In the grocery stores the variety is phenomenal, how many different types and brands of rice, hot sauce, dairy products and of course alcohol there are! Just like North America eh? However I’m shocked and disappointed by the lack of choice in chocolate. Looks a lot like a monopoly situation. I found one example of fair-trade in a health food store, and that company was purchased by a multi-national. Not naming names.
But out in the “suburbs”beyond the ring road, as the city slowly eats into the arable land there are fewer gates and walls. Mostly folks are crammed into cell blocks of apartments, stacked  here and there across the landscape. It looks like a building boom with so many under construction, with pole scaffolding suspended off the unfinished cement blocks. Or metal roofed one story ’sheds’ housing innumerable families, trash littering the landscape as far as the eye can see.

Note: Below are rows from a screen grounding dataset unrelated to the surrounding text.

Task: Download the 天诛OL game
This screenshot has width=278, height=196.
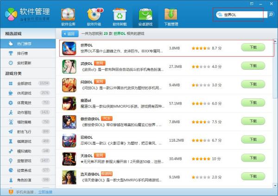Action: point(253,158)
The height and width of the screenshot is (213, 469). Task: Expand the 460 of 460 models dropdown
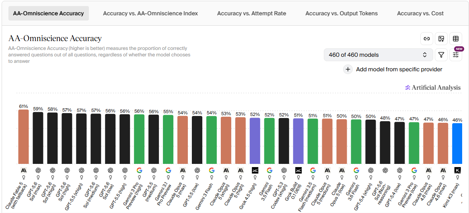378,55
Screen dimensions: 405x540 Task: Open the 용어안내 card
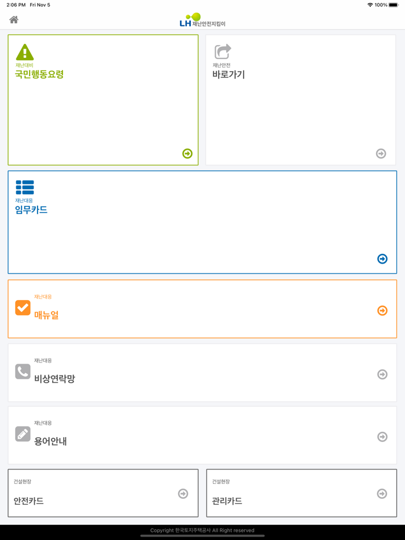[203, 435]
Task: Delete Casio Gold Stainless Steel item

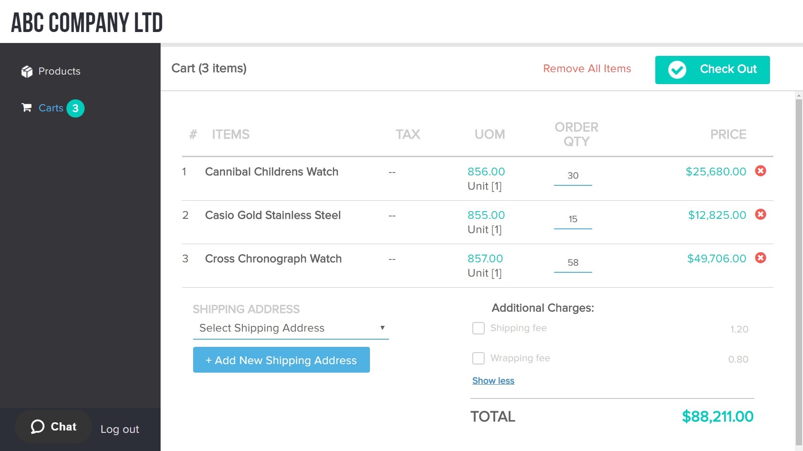Action: [x=760, y=215]
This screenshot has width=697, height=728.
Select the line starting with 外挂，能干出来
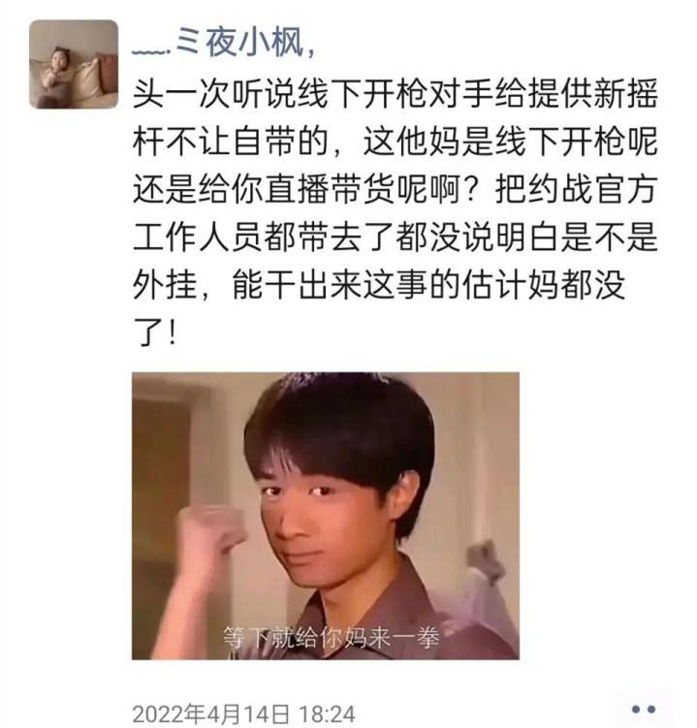[x=379, y=285]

If anything it emphasises my deeply felt lack of interest in city living. The hustle and bustle certainly providing opportunities for the myriad people flocking to cities everywhere. Commerce and business providing incentives and, hopefully, inspiration, while more trees are cut down, more cement and pavement cover up the earth. But within this environment are many and varied items and restaurants…
I’m considering hiring a tour guide. I’m almost out of thread/string/twine for my weaving, it seems few here do any crochet, knitting or anything but rug weaving. My one successful foray into a mall scored me a colourful selection of some very fine mercerized cotton from France at more than double the price of what I was using previously, from Nigeria.
 I’ve been discouraged from entering the market where I’m sure Indian cotton of similar quality is available, hence the guide. But it appears we’ll be mobile again soon, nomadic so to speak, visiting and exploring more of Kenya, the coast and then back to Tanzania. I’ll park the loom and much of our library till we locate more permanent temporary accommodation.